How many things around your home and in your life do you tolerate (but not accept)? The shoes that get left out, the dishes someone placed in the sink instead of the dishwasher, the way your children pick apart what they like and dislike about every meal you make…
I climbed into our minivan, buckled my seatbelt, put my hands on the wheel, and turned at the waist to get a glimpse of each of my children.
Sandals on one. Basketball shorts and short-sleeves on another. A summer sundress on the last.
It was chilly and raining out.
Lightly, but still, there was literal water dripping from the sky, and my children were dressed for the fourth of July.
Tolerating vs. Accepting
Tolerating wears on our nerves; it breaks us down (breaks us down, people!) over time. Tolerating the irritants around us doesn’t alleviate them. If anything, it gives them more power, because each time we pass the light left on or the smudgy handprints on the walls, the frustration builds up inside of us.
But when you share a house with children and pets and a spouse, it feels like tolerating is part of the job description.
It’s not even low down on the list. It’s like #2. Right there under Be the Person Who Finds Everything.
But what about accepting some of the irritants you can never resolve?
How would that change your everyday? Could it lighten the stress and agitation you’re carrying in your shoulders? Could it reduce the number of times per day you snap at the people you gave life to?
What Science Says
In a study of the brains of long-term couples, scientists found that their happiest participants showed reduced activity in a region of the cerebral cortex that is associated with the tendency to focus on the negative rather than the positive.
By opting not to dwell on the negative, these people had cultivated contentment in their relationships.
Scientists call this phenomenon “positive illusions.”
“We humans are able to convince ourselves that the real is the ideal.” Helen Fisher
The real is the ideal. I love that phrase. At my house, the REAL is that my boys won’t wear anything but basketball shorts and my daughter detests socks. The REAL is that they complain often, and it wears on me. The REAL is the nonstop struggle to stay on top of the mess in my kids’ rooms and to not get agitated when they’ll only eat the bread at dinner—again.
But maybe—with enough purpose and practice on my part—the real could move a little bit more toward ideal.
Moms: What Could You ACCEPT—to Live a Happier Life?
5 Irritants to Let Go Of
1. Clothing Preferences
Every time I see a well-dressed baby, I want to commiserate with the baby’s mama about how nice it is when kids let you dress them. Before they decide that matching and skinny pants are for the birds.
Could you learn to accept the inside-out T-shirts and disdain for jeans, instead of (barely) tolerating them?

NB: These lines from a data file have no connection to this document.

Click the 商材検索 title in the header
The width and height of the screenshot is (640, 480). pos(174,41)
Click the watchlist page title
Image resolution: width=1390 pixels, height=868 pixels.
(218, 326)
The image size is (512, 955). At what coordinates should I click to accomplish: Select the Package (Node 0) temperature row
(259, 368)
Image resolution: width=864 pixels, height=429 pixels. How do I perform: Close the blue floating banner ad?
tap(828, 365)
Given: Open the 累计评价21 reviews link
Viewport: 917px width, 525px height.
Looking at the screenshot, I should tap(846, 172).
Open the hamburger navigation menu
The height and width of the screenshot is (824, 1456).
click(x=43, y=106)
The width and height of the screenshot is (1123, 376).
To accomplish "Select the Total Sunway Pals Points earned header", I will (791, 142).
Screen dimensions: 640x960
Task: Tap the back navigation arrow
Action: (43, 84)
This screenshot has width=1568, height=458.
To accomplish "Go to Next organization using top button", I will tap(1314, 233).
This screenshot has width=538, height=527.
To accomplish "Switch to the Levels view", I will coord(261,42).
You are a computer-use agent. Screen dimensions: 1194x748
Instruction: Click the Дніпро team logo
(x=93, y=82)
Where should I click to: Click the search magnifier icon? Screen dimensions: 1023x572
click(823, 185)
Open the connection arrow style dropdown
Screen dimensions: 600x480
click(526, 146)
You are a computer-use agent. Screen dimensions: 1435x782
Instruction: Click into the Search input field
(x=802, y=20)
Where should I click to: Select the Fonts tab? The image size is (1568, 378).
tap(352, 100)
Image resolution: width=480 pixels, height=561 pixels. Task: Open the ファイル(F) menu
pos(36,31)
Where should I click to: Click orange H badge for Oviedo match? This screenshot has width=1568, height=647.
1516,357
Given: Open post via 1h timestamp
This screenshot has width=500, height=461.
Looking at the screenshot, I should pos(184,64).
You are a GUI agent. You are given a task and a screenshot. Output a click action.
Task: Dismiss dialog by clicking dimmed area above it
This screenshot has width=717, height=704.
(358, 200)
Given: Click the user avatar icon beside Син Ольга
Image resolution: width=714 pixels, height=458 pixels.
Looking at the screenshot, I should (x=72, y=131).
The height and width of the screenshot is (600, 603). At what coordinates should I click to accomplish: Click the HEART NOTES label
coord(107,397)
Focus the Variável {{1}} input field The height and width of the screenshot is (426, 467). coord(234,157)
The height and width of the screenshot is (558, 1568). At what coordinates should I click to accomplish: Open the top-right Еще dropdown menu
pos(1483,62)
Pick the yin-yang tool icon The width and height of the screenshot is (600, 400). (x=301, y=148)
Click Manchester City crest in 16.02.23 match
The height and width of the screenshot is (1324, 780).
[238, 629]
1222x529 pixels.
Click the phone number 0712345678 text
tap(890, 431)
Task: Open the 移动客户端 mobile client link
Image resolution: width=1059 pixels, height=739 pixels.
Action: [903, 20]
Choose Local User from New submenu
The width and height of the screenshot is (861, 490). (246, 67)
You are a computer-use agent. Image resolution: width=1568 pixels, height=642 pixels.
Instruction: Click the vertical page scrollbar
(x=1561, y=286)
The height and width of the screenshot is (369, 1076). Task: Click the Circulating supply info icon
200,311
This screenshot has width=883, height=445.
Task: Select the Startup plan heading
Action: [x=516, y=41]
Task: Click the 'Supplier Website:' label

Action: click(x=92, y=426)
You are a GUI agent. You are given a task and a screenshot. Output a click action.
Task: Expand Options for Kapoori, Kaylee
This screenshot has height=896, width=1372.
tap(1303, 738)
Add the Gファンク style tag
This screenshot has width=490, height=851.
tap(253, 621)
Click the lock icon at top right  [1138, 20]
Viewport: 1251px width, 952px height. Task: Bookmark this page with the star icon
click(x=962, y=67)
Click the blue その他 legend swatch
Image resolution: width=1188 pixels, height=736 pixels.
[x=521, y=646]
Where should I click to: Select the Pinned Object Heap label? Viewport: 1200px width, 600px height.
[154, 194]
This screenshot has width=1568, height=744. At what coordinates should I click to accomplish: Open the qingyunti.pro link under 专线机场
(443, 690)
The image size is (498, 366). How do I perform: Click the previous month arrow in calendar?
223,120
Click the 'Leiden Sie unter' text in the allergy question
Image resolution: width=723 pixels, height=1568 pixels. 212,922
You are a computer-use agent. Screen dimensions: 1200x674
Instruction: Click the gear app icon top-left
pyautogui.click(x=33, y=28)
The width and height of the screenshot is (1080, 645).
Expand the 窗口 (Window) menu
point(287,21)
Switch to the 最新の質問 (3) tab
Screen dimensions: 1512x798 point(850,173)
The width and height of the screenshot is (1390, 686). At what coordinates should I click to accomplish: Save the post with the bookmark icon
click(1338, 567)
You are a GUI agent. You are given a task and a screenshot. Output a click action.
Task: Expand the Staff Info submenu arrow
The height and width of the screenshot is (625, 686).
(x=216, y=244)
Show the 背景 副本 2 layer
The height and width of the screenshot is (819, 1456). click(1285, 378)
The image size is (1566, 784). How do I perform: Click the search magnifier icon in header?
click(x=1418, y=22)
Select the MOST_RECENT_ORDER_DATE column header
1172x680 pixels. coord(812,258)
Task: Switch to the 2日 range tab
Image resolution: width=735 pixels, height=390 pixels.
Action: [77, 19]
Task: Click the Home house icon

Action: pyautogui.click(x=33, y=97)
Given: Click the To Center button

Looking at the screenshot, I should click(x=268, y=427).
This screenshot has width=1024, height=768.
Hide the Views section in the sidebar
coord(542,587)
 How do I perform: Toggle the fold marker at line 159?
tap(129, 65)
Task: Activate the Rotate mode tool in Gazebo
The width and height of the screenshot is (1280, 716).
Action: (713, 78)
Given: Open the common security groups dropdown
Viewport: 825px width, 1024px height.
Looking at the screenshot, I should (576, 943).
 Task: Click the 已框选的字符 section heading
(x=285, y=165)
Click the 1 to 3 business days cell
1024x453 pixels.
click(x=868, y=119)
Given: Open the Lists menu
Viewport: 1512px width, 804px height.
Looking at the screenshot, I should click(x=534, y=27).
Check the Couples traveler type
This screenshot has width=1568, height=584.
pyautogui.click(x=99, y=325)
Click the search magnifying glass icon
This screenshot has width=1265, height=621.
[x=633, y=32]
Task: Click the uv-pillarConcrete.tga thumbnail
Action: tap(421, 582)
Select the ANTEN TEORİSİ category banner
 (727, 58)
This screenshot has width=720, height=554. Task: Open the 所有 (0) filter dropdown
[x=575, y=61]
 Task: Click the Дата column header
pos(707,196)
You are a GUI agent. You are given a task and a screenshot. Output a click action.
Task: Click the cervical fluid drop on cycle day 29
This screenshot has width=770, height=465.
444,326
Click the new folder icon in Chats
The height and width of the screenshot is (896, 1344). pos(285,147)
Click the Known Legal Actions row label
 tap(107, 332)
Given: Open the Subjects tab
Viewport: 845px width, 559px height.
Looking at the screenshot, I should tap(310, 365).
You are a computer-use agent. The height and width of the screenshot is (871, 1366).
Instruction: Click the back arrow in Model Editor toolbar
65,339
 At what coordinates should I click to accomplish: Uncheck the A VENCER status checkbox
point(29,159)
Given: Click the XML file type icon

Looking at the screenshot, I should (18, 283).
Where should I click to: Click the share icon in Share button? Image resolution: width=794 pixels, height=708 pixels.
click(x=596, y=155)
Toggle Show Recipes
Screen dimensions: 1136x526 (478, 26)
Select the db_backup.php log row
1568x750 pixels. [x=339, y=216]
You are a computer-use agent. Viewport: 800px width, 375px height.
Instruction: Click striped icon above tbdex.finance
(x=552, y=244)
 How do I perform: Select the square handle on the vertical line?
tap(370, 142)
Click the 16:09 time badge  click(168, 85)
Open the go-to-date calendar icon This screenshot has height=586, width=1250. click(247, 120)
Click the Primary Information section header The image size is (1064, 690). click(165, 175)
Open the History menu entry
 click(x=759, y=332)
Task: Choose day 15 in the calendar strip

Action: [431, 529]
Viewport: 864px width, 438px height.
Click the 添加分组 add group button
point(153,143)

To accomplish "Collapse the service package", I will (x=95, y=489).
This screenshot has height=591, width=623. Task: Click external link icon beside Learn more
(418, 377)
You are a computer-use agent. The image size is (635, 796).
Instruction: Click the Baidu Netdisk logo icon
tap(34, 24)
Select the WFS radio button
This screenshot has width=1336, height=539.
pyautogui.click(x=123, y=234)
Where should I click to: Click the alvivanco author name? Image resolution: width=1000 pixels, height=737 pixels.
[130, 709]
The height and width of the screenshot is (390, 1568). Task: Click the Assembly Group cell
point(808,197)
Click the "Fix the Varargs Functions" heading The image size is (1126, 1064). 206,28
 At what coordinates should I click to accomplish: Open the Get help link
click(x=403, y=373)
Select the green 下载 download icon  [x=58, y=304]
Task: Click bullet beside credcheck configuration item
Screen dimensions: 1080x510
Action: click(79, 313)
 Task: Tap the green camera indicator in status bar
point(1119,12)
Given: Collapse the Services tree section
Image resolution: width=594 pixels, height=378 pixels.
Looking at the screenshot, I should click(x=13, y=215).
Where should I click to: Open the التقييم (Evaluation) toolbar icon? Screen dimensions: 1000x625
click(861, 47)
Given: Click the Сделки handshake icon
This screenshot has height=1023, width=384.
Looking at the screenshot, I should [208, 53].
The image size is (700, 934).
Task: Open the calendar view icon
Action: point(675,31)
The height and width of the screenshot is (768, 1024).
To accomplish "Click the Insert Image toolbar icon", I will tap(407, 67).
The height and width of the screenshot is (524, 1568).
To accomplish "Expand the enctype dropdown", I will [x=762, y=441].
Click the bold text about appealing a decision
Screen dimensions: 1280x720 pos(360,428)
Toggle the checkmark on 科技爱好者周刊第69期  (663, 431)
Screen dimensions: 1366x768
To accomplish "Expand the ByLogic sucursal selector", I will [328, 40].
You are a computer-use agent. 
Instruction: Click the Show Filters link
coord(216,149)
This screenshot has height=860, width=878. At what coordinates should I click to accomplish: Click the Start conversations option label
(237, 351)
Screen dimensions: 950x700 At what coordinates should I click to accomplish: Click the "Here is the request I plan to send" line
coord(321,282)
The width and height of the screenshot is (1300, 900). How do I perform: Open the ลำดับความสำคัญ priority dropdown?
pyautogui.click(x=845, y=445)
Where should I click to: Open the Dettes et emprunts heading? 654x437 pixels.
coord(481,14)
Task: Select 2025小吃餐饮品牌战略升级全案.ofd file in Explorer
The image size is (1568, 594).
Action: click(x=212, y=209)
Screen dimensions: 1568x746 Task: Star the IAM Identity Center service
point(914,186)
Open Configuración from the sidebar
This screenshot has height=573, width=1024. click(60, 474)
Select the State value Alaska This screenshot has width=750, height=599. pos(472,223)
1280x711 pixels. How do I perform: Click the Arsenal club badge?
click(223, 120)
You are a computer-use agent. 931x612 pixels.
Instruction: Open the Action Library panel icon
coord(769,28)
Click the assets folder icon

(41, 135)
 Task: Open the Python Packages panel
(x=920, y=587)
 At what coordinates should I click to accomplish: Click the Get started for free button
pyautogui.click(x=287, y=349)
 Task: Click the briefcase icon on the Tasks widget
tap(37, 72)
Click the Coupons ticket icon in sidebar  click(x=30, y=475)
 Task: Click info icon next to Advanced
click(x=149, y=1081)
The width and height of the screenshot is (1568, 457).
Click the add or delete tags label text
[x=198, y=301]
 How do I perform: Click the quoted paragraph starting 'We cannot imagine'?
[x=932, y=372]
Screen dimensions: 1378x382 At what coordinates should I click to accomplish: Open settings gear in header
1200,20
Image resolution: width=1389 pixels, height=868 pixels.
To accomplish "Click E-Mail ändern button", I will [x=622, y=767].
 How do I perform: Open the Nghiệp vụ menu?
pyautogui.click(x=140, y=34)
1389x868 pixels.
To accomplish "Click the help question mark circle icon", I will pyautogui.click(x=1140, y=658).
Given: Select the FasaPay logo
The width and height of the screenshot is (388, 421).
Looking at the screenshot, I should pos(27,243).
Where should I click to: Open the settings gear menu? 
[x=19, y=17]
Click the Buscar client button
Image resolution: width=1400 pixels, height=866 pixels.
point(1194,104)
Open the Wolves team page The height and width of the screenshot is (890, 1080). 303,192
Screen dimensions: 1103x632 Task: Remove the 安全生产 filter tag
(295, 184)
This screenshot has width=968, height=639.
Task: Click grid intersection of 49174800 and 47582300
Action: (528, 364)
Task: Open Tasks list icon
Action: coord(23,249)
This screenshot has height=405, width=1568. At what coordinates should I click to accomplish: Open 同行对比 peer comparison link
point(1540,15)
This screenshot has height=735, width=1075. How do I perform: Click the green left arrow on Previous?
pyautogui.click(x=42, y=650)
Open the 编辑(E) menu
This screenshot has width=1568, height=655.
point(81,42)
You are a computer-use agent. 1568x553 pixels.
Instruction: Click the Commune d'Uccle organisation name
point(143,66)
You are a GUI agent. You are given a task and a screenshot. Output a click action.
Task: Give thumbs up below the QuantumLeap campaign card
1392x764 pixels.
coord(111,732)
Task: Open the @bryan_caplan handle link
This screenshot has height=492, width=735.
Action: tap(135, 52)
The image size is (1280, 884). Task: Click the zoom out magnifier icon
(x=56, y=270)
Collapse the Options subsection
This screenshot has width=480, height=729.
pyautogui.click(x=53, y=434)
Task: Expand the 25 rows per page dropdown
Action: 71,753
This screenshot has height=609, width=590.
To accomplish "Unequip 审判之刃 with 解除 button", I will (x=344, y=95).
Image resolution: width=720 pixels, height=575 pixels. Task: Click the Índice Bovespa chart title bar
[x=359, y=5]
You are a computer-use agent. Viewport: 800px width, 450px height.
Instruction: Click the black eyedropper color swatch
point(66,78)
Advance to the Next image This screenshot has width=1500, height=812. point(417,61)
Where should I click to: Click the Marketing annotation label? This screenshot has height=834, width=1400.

2. Weather-Appropriate Attire
Granted this varies based on where you live (I’m in Northern California), but most of our children’s winter apparel choices won’t kill them. I suggest setting up a rule or two that the kids can live with and then letting the rest go. (For instance, “You must wear a jacket when you go outside, but whatever is under it is up to you.”)
I think most parents would agree that the more we nag, the more our kids push back. Maybe if we drop it for a while, they’ll come to a decision on their own that it’s more comfortable to dress for the weather. (I’ll try it and let you know.) 😉
Recently for my birthday, I told our kids that the only thing I wanted was a day without complaining. They tried, really they did, but we couldn’t even make it ONE DAY without complaining. Not even close.
I want to help my children learn to see the positive around them, but I also know that some knee-jerk complaining is normal in their development.
4. Messy Bedrooms
I once heard a mom with grown children say one thing she wished she’d done differently was not worry about the state of her kids’ rooms. It seemed so inconsequential when I first heard it. I thought, If that’s the only thing you’d change about your motherhood experience, I think you did pretty darn well.
Now that my children are a bit older, I can see what she means. It’s so tempting to constantly lean on my kids about their rooms. I want them to grow up to be respectful roommates and spouses, but I also want to get through raising them with my sanity intact. 😉 It’s a give and take.
5. Picky Eating
Comedian and dad of five Jim Gaffigan says giving a four-year-old a taco is like throwing a taco on the floor. Ha! It’s aggravating to continually make food your children won’t eat, with their preferences changing with the wind. But again, fighting for control over the little people we can’t entirely control is an uphill battle.
I think only ninja-level mothers have accepted all five of these at once. But if you notice one or two on this list that put continual strain on your happiness, maybe you’ll consider sliding away from “tolerating” and moving toward “accepting”—eventually merging some of the “real” with the “ideal” in your life.
I’d love to hear where you guys are at with these five common irritants. Are there some that you’ve accepted and others that you (barely) tolerate? Which one could you work on? (I’ve zoned in on #2 for the time being; 3 is up next!)